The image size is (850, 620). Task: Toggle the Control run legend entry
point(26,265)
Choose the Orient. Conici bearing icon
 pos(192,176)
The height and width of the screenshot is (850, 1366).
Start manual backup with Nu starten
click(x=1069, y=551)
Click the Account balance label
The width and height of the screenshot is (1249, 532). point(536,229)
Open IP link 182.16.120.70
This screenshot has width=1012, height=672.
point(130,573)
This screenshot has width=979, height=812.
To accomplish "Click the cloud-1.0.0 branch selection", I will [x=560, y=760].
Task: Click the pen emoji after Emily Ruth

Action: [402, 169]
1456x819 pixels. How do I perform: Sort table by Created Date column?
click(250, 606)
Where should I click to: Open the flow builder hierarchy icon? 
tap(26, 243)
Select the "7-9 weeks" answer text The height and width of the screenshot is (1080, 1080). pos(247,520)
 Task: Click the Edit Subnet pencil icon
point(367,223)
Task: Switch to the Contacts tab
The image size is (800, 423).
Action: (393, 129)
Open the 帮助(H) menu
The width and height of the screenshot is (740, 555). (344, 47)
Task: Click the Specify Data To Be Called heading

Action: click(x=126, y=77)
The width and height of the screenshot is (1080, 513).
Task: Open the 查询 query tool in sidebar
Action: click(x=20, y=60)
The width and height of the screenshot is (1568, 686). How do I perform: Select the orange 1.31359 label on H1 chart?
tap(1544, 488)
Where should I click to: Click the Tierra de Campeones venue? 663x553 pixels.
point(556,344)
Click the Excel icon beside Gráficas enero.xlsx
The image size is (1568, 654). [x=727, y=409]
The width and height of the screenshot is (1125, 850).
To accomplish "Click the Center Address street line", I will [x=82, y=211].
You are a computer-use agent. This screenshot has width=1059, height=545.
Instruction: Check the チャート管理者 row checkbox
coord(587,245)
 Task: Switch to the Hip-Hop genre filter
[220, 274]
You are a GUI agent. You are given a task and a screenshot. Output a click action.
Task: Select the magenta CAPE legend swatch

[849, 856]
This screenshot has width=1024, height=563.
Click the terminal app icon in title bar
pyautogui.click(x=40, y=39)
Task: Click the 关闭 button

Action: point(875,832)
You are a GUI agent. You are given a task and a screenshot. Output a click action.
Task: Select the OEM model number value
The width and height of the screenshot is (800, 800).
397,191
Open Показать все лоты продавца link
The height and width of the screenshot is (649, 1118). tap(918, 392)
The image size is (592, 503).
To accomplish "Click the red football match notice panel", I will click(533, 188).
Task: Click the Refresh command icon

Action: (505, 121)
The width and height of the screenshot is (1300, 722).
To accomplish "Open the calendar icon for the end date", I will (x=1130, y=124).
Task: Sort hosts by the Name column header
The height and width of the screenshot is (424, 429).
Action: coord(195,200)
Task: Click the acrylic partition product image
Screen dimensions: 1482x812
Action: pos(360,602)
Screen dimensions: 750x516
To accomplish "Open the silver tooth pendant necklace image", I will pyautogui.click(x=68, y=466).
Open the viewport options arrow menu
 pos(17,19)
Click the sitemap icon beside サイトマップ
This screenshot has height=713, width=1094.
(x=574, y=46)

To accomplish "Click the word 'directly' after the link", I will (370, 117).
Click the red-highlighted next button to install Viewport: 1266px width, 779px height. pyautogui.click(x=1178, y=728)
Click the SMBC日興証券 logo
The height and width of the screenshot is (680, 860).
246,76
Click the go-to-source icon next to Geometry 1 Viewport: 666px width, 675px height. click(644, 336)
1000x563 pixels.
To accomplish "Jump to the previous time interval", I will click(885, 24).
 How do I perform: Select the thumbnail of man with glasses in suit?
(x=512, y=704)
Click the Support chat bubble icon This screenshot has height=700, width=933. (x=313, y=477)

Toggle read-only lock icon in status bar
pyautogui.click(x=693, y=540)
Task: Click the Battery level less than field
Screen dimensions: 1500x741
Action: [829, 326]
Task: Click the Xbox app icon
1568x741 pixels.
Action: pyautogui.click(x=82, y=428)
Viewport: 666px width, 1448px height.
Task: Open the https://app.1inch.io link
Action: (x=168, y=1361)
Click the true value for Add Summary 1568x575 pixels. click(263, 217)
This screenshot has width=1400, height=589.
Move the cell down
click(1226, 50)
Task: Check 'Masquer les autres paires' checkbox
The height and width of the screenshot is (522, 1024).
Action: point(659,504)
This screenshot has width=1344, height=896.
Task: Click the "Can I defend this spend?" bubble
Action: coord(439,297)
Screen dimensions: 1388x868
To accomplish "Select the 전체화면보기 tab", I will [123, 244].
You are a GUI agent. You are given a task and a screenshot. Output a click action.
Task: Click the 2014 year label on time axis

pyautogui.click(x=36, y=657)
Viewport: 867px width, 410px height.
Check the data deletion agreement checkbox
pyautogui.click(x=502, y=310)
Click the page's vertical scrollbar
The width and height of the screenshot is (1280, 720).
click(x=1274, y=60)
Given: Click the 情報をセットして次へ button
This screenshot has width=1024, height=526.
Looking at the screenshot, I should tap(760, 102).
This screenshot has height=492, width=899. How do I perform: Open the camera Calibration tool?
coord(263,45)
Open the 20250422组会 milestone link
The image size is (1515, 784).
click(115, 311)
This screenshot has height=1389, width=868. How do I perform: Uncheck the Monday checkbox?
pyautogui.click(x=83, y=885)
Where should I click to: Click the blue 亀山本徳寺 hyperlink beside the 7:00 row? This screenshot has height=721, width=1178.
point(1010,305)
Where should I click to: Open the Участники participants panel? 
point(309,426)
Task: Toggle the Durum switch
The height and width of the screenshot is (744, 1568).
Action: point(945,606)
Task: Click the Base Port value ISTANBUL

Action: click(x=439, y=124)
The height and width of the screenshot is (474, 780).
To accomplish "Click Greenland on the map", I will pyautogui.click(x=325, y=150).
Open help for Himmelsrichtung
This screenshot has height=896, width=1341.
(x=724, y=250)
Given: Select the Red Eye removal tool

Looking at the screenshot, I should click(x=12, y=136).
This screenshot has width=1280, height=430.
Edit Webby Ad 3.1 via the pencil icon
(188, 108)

* * *

ASSIGNMENT. Your task is to restate, word for word, only those lines above that fall between the line holding "Task: Select the magenta CAPE legend swatch" and the line holding "Task: Click the Xbox app icon", inclusive.

REPLY TO THE TASK.
Task: Select the magenta CAPE legend swatch

[849, 856]
This screenshot has width=1024, height=563.
Click the terminal app icon in title bar
pyautogui.click(x=40, y=39)
Task: Click the 关闭 button

Action: point(875,832)
You are a GUI agent. You are given a task and a screenshot. Output a click action.
Task: Select the OEM model number value
The width and height of the screenshot is (800, 800).
397,191
Open Показать все лоты продавца link
The height and width of the screenshot is (649, 1118). tap(918, 392)
The image size is (592, 503).
To accomplish "Click the red football match notice panel", I will click(533, 188).
Task: Click the Refresh command icon

Action: (505, 121)
The width and height of the screenshot is (1300, 722).
To accomplish "Open the calendar icon for the end date", I will (x=1130, y=124).
Task: Sort hosts by the Name column header
The height and width of the screenshot is (424, 429).
Action: coord(195,200)
Task: Click the acrylic partition product image
Screen dimensions: 1482x812
Action: pos(360,602)
Screen dimensions: 750x516
To accomplish "Open the silver tooth pendant necklace image", I will pyautogui.click(x=68, y=466).
Open the viewport options arrow menu
 pos(17,19)
Click the sitemap icon beside サイトマップ
This screenshot has height=713, width=1094.
(x=574, y=46)

To accomplish "Click the word 'directly' after the link", I will (370, 117).
Click the red-highlighted next button to install Viewport: 1266px width, 779px height. pyautogui.click(x=1178, y=728)
Click the SMBC日興証券 logo
The height and width of the screenshot is (680, 860).
246,76
Click the go-to-source icon next to Geometry 1 Viewport: 666px width, 675px height. click(644, 336)
1000x563 pixels.
To accomplish "Jump to the previous time interval", I will click(885, 24).
 How do I perform: Select the thumbnail of man with glasses in suit?
(x=512, y=704)
Click the Support chat bubble icon This screenshot has height=700, width=933. (x=313, y=477)

Toggle read-only lock icon in status bar
pyautogui.click(x=693, y=540)
Task: Click the Battery level less than field
Screen dimensions: 1500x741
Action: [829, 326]
Task: Click the Xbox app icon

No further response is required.